►

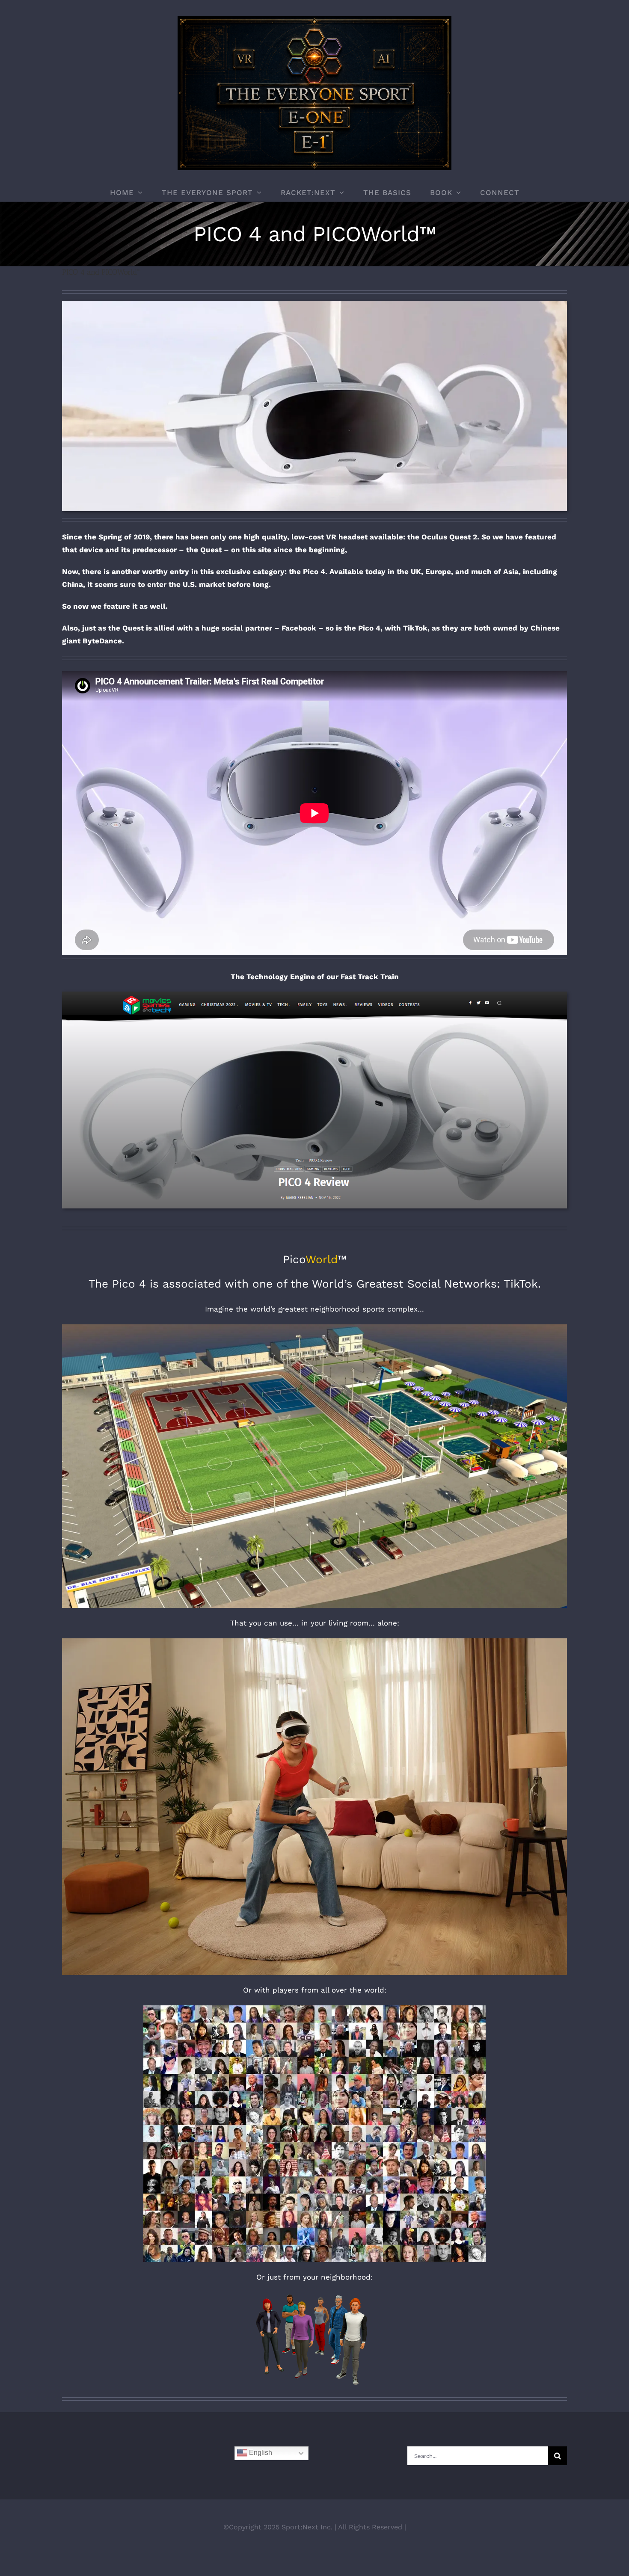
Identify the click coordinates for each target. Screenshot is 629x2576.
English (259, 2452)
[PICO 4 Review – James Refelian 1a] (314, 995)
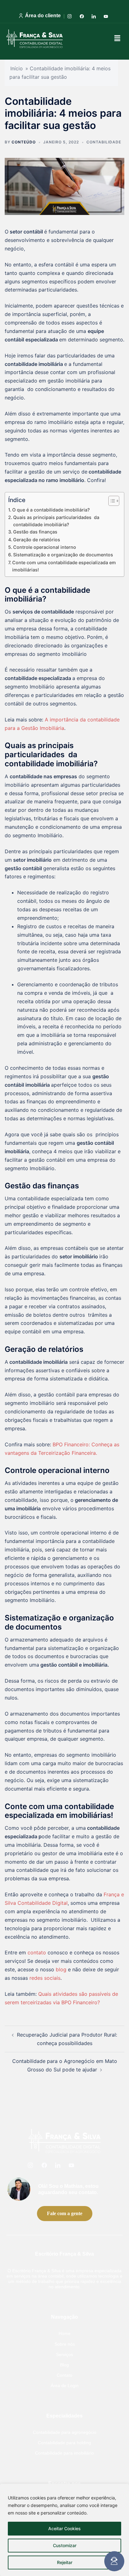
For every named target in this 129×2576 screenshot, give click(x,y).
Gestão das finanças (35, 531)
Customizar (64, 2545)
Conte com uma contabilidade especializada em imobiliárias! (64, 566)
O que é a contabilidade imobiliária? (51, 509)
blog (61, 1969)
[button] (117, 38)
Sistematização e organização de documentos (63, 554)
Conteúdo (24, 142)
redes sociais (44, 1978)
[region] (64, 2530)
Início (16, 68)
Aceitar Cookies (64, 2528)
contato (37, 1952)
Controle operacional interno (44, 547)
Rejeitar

◄

### PROBLEM
Apart from the pictures, return the records exactly.

### ANSWER SECTION
Identify the click coordinates for each target. Screenshot is 629x2576.
English (259, 2452)
[PICO 4 Review – James Refelian 1a] (314, 995)
For every named target in this 129×2576 screenshot, give click(x,y).
Gestão das finanças (35, 531)
Customizar (64, 2545)
Conte com uma contabilidade especializada em imobiliárias! (64, 566)
O que é a contabilidade imobiliária? (51, 509)
blog (61, 1969)
[button] (117, 38)
Sistematização e organização de documentos (63, 554)
Conteúdo (24, 142)
redes sociais (44, 1978)
[region] (64, 2530)
Início (16, 68)
Aceitar Cookies (64, 2528)
contato (37, 1952)
Controle operacional interno (44, 547)
Rejeitar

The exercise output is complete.